El escenario era perfecto, las llamas de la chimenea crepitando alegremente iluminaban sutilmente, con su luz rojiza-anaranjada el salón revestido de troncos de madera de la cabaña junto al lago. Las llamas aportaban un calor natural y confortable en aquella noche de un febrero, aún muy invernal. Una piel de oso pardo les servía de asiento junto al fuego. El lugar que, con tanto amor, habían alquilado un mes antes era ideal.
Los exteriores de aquel nidito de amor eran también inmejorables, el bosquecillo que rodeaba el lago y aquella casa pintoresca, no demasiado lejos de un pequeño pueblo civilizado, pero lo suficientemente apartado como para darles la intimidad necesaria durante sus vacaciones; era el sueño perfecto de Daniela. La oscuridad que reinaba en el exterior le impedía contemplar el espectáculo que, sabía, le emocionaría al día siguiente; las cimas de las montañas lejanas cubiertas de blanca nieve les sonreirían y al amanecer les darían los buenos días mostrándolos uno de los más maravillosos cuadros naturales que, pocas veces, habían contemplado.

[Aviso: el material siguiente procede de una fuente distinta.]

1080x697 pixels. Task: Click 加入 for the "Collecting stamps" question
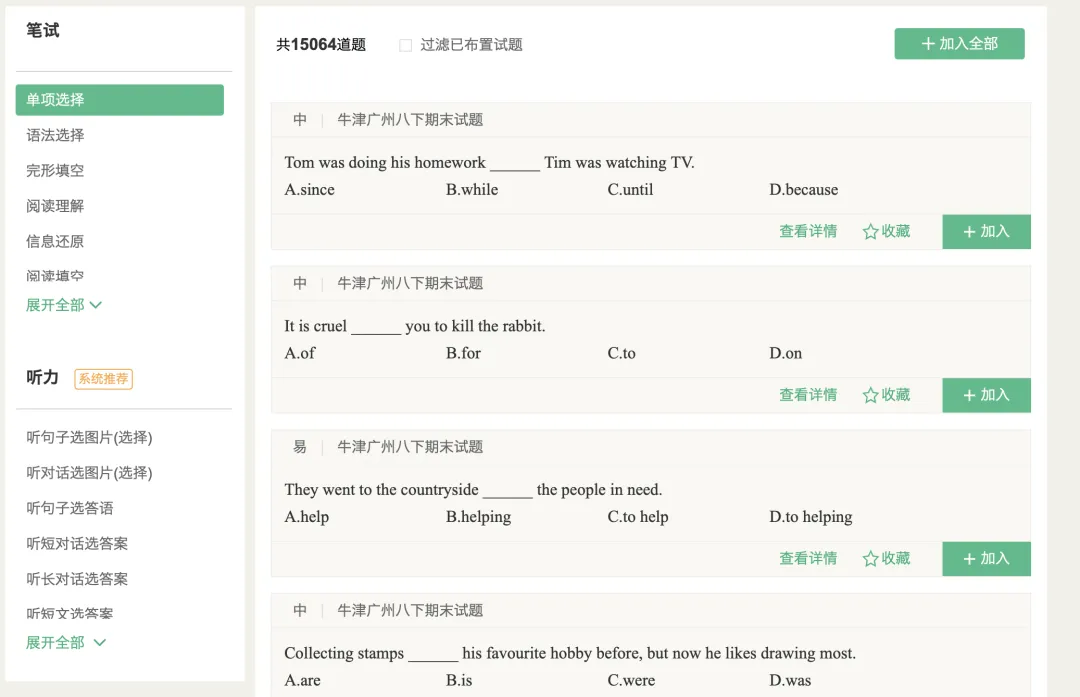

Daniela, acurrucada en los brazos de Brian, se desperezó. Tras haber hecho el amor durante mucho tiempo se había quedado ligeramente dormida en esa especie de sopor que cabalga entre la fina línea que divide la realidad del mundo de los sueños.
—Siempre había soñado con una luna de miel así. ¡A la mierda las playas caribeñas o cualquiera de las ciudades europeas, rancias y cargadas de romanticismo que tanto pretenden vendernos en las agencias de viajes! —murmuró la muchacha con voz ronca.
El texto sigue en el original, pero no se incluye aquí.